*Names in bold indicate Presenter
The current study begins to fill this gap by using time-use data from the 2003-2011 waves of the American Time Use Survey (ATUS) to test for SES differences in the following types of parental involvement: joint time with both parents, private time when no siblings are present, and time spent in primary versus secondary childcare activities. Children may benefit from time spent jointly with both parents from increased attention, parents’ reduced stress, and watching adults interact (Folbre, Yoon, Finnoff, & Fuligni, 2005). The impact of private time is less clear, as older siblings may increase the quality of care, but a younger child increases competition for adult attention (Folbre et al., 2005). Finally, existing research has generally focused on time parents spend caring for children as the primary activity, but several scholars have speculated on the potential importance of secondary time for children’s development or well-being (e.g., Guryan, Hurst, & Kearney, 2008; Zick & Bryant, 1996). A potential source of SES-based disparities in both the quality and quantity of time spent interacting with parents is rigid work schedules associated with lower-paid jobs (e.g., Bianchi, 2000; Bianchi & Robinson, 1997).

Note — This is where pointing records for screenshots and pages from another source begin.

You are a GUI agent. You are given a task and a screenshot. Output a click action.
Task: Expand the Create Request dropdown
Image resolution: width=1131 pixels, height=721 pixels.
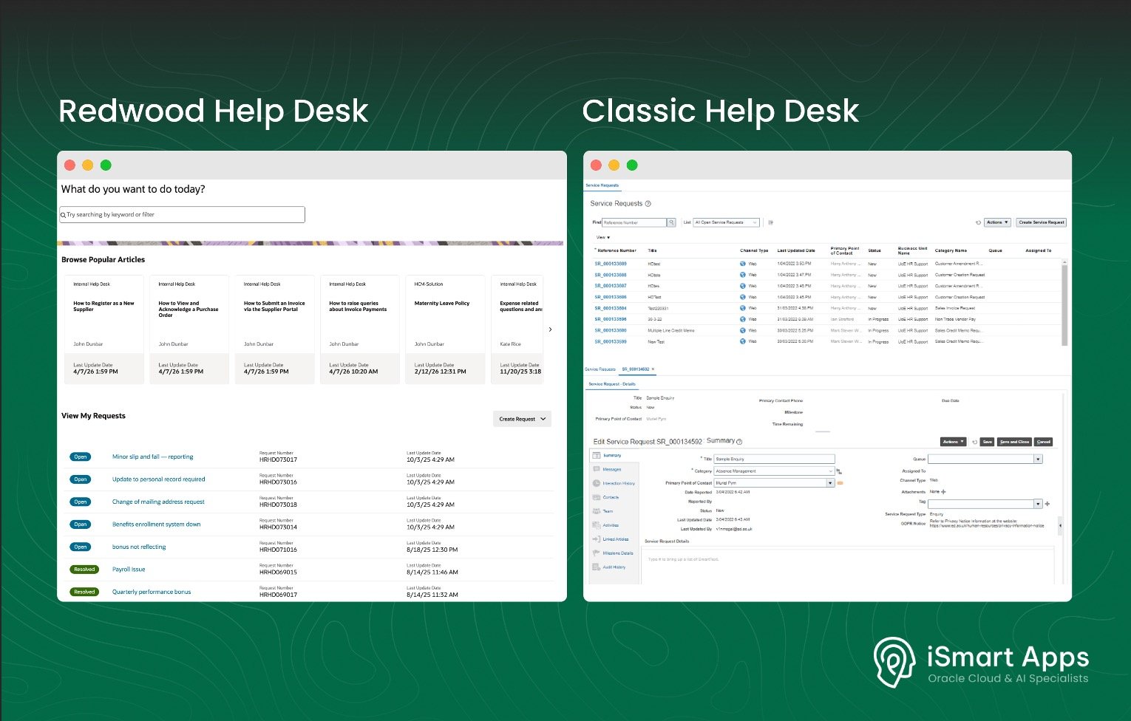[x=522, y=419]
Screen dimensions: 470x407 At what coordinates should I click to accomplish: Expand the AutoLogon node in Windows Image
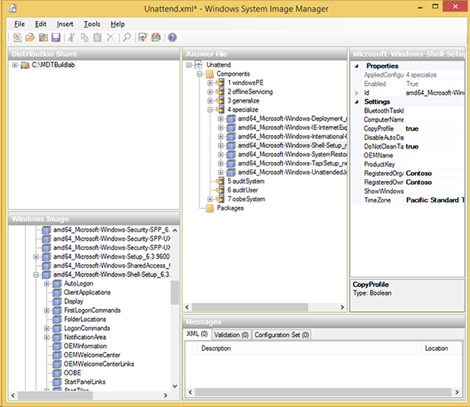coord(46,284)

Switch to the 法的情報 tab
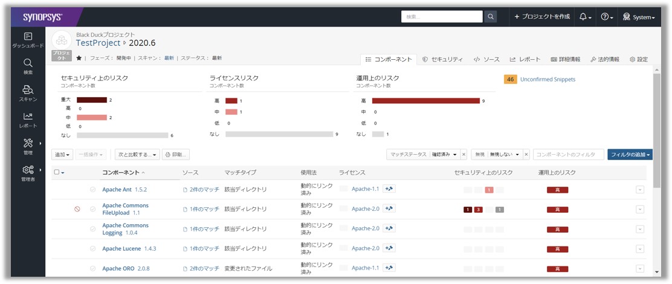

Specifically, the current study addresses three research questions. First, are there SES gaps in children’s exposure to time spent simultaneously with both parents? Second, are there SES gaps in children’s private time with parents? Finally, are observed SES gaps in parental involvement sensitive to the inclusion of secondary childcare activities?
We answer these questions by analyzing the practical and statistical significance of SES indicators (i.e., household income and parents’ education) in linear and Tobit time-use regressions estimated using data from the ATUS. The time-use regressions condition on several statistical controls, including race and ethnicity, a metropolitan-area indicator to capture potential time-use differences attributable to features of the built environment, state fixed effects, household composition, parents’ employment status, and the day of week, month, and year of the completed time diary. Additionally, we consider Heckit-type selection corrections when investigating research question 1 to account for the behavior of single parents. The ATUS is ideal for the current study because it is nationally representative and contains detailed data on who was present with the respondent for each activity. Policy implications of SES-based gaps in quality-adjusted parental involvement might include the provision of targeted after-school programs, organized summer activities, and mentoring programs.